In the entries below, find the line with "Click the 10k points record length" and the line with "Task: Click the green". Return those two lines and all lines between them, exactly.

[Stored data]
*** Begin section ***

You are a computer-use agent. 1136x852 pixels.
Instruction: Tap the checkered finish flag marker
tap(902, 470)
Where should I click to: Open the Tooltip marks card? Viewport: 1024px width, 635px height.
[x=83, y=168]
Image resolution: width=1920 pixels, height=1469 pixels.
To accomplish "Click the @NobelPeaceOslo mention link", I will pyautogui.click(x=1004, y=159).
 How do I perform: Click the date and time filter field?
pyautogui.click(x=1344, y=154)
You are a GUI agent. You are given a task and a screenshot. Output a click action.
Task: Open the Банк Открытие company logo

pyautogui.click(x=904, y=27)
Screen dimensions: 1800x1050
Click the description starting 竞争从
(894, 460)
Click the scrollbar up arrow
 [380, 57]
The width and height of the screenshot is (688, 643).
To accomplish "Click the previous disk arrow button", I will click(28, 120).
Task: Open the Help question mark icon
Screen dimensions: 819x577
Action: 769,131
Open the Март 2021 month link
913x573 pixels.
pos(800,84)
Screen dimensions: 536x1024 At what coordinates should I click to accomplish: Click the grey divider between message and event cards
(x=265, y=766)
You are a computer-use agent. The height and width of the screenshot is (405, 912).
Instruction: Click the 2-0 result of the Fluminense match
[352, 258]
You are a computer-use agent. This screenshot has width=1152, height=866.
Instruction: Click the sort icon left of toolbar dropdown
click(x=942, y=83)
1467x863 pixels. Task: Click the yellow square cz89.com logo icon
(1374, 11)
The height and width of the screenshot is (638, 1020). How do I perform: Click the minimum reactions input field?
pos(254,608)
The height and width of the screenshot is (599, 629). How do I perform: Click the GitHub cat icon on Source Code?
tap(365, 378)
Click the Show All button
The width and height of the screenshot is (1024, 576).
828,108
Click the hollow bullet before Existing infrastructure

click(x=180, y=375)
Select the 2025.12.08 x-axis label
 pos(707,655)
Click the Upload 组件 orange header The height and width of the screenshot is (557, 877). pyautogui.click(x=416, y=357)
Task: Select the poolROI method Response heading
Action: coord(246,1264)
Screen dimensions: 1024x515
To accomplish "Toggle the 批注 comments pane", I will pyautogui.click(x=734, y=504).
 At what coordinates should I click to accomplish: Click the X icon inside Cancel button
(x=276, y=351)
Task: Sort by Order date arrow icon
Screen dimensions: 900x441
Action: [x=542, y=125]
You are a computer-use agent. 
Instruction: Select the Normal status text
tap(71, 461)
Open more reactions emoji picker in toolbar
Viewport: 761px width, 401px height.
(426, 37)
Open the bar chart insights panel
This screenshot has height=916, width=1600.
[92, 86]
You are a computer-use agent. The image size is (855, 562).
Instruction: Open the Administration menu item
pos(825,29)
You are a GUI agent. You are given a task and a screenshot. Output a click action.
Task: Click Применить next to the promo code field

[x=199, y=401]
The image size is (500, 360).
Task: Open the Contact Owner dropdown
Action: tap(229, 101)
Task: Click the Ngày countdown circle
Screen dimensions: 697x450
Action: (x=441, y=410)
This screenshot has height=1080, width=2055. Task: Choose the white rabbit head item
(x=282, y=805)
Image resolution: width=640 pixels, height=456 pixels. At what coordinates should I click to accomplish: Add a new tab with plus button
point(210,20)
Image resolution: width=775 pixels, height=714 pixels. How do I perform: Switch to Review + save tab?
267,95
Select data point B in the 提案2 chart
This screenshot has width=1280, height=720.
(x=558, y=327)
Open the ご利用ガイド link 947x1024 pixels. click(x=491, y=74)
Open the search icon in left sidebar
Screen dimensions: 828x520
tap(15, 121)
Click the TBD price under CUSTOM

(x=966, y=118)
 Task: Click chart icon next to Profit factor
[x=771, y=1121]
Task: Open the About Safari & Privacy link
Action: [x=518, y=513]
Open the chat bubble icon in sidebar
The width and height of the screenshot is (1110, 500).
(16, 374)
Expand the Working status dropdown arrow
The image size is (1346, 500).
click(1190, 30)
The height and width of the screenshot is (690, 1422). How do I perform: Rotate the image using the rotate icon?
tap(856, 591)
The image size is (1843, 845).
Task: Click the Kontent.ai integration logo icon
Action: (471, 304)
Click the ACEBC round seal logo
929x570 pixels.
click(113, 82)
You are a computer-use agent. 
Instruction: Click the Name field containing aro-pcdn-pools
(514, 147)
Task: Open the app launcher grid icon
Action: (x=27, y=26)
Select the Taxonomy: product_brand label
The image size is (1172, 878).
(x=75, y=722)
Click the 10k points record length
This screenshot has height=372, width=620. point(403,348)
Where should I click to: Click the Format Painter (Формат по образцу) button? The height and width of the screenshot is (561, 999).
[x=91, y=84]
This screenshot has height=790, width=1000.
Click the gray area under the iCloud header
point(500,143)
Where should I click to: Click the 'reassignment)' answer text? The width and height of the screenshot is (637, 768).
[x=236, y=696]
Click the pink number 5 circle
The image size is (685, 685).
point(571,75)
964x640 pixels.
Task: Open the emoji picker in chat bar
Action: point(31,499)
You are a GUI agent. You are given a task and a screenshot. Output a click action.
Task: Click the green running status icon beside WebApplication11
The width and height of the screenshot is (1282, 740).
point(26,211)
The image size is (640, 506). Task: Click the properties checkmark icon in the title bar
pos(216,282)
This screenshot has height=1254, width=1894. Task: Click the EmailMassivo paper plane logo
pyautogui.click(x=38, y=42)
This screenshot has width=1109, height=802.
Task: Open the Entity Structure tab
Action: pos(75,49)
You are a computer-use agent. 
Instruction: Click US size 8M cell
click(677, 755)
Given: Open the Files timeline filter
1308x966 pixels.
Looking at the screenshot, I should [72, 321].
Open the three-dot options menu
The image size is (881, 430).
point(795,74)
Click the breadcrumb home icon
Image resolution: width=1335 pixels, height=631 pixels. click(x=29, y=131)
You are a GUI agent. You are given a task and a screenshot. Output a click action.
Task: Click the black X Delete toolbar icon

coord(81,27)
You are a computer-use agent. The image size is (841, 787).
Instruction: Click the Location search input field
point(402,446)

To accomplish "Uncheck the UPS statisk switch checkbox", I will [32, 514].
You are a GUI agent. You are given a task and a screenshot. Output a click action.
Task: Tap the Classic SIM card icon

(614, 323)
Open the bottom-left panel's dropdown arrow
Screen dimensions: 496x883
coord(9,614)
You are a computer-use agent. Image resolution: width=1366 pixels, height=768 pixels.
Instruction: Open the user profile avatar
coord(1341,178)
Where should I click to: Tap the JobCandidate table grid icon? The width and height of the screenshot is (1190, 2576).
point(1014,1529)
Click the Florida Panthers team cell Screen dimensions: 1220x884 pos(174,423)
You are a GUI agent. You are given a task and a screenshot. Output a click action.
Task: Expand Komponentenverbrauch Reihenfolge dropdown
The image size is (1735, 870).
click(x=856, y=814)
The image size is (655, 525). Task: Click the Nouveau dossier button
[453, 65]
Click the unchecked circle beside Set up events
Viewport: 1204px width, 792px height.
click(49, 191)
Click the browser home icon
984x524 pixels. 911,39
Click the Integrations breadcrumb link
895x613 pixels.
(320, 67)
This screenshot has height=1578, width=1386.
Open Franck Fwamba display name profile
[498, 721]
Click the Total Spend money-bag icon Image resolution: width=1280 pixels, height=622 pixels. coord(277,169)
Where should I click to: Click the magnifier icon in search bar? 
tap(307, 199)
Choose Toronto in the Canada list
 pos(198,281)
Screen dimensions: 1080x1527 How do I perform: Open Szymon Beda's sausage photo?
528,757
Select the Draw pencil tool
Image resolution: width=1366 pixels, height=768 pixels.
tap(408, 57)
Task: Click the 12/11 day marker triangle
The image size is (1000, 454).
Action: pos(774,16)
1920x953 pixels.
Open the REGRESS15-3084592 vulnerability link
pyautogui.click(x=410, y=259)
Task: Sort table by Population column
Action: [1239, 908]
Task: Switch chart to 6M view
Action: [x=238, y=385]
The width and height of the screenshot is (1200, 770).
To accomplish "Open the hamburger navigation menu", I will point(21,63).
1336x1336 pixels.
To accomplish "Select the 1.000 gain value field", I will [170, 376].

*** End section ***

- **Solution to the exercise**:
Click the 10k points record length
This screenshot has height=372, width=620. point(403,348)
Where should I click to: Click the Format Painter (Формат по образцу) button? The height and width of the screenshot is (561, 999).
[x=91, y=84]
This screenshot has height=790, width=1000.
Click the gray area under the iCloud header
point(500,143)
Where should I click to: Click the 'reassignment)' answer text? The width and height of the screenshot is (637, 768).
[x=236, y=696]
Click the pink number 5 circle
The image size is (685, 685).
point(571,75)
964x640 pixels.
Task: Open the emoji picker in chat bar
Action: point(31,499)
You are a GUI agent. You are given a task and a screenshot. Output a click action.
Task: Click the green running status icon beside WebApplication11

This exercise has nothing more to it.